While the experiment will be conducted in space, the findings are expected advance agricultural innovation her on Earth.
“Over many years, UniSQ has developed low-cost machine vision technologies to enhance plant growth and yield on farms on Earth. In this space mission we will fly both healthy and stressed plants to demonstrate that machine vision can automatically detect early plant stress responses in space as well as on Earth,” said Bell.
“The technology evaluation in space is directly translatable to production systems on Earth. It is anticipated that the low-cost machine vision technology can be integrated into indoor farming systems to provide feedback to farm managers on plant growth issues before they become visible, enabling improved crop management.”
The experiment will monitor stress in edible greens, namely lettuce. The researchers will look to test the technology with other crops in the future.

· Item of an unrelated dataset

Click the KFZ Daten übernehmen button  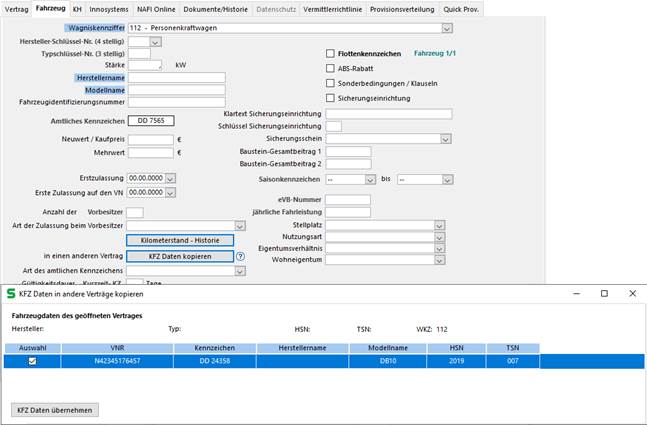click(55, 410)
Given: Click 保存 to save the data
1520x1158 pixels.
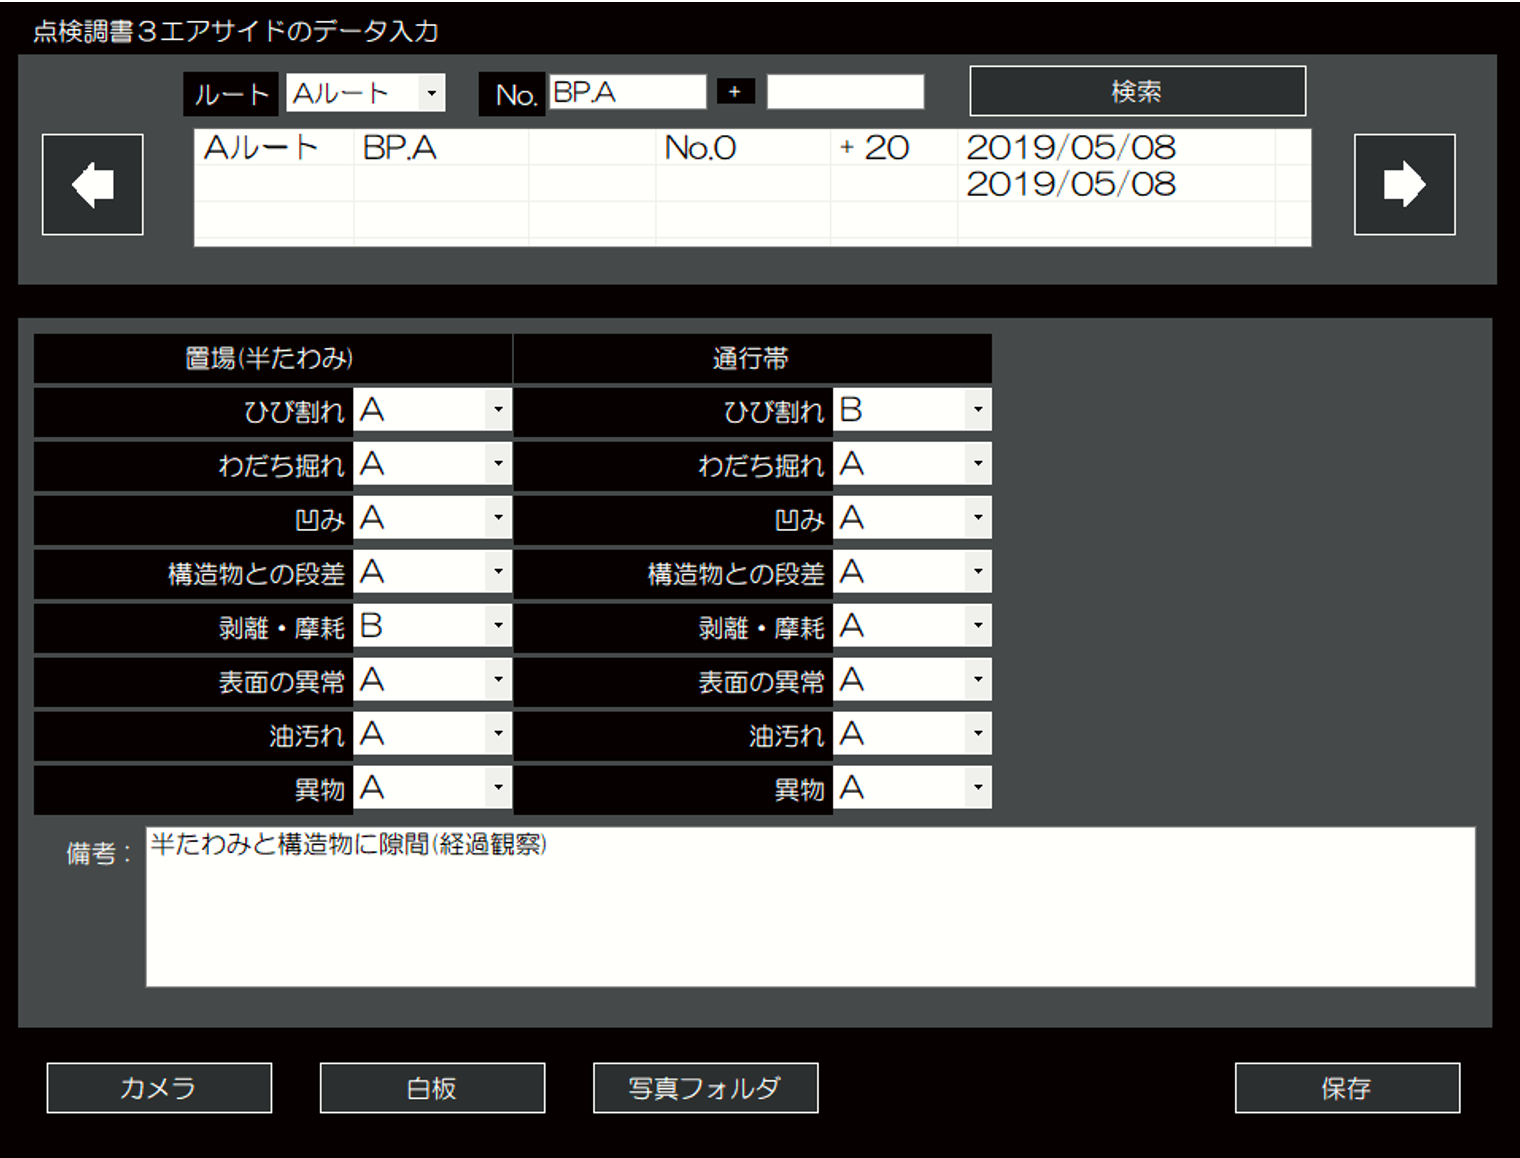Looking at the screenshot, I should coord(1346,1088).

“Lettuce is an edible, fast-growing species with high relevance for fresh food production on space missions, as well as being widely cultivated on Earth. We will extend the technology evaluation to other species in commercial systems on Earth.”
Plants in space
The mission will trial an AI algorithm designed to spot early signs of plant stress through standard camera footage, detecting issues well before they are visible to the human eye or traditional methods.
Developed by Associate Professor Cheryl McCarthy at UniSQ’s Centre for Agricultural Engineering, the technology allows producers to monitor and optimise plant health remotely.
The plants will be used in a specially designed, flight-certified growth chamber.
The upcoming space mission has been scheduled for April 2026, with the mission expected to run for two to three weeks.
According to Bell, the initial results are expected shortly after the project ends.
“A successful outcome will be demonstrating the use of machine vision to detect early signs of plant stress in space-grown plants, while in parallel showcasing the value of machine vision-based plant monitoring for farms on Earth.”